◆ PASSAGE PROVIDED:
###

Capitals assert dominance in Game 3, while Flyers come undone

Alexander Ovechkin scored two goals and added an assist as the Washington Capitals defeated the Philadelphia Flyers to push them to the brink of elimination.

PHILADELPHIA — The intent was to do the late Ed Snider proud, but it surely didn’t turn out that way.

His beloved hockey club was thrashed. Philadelphia’s hockey fans revolted, throwing commemorative electronic bracelets on the ice – seriously, they gave a Flyers hockey crowd thousands of projectiles to hurl – hitting players in the head and drawing a delay-of-game penalty to add to the one-sided nature of the contest.

No, not good.

But let’s be real here. The best team is winning this Washington-Philadelphia First round Stanley Cup series, and doing so in a way that amplifies their dominance during the regular season and makes us understand, in the memorable words of football coach Dennis Green, that they are what we thought they were.

###

◆ SOURCE DATA:
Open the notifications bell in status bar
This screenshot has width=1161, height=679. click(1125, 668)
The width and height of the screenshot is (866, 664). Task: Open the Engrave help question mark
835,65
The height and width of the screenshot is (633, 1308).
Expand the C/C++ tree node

###

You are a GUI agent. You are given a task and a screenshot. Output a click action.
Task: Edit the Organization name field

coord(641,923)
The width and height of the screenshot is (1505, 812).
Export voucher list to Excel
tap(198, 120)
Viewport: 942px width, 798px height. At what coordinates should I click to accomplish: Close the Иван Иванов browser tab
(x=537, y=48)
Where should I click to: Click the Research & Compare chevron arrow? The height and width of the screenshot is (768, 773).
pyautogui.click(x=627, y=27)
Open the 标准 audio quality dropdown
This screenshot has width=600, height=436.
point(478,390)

###

◆ ASSIGNMENT: According to the hockey article, what did Philadelphia fans throw onto the ice? The entries have no connection to the hockey article.

◆ OUTPUT OF THE TASK: Commemorative electronic bracelets.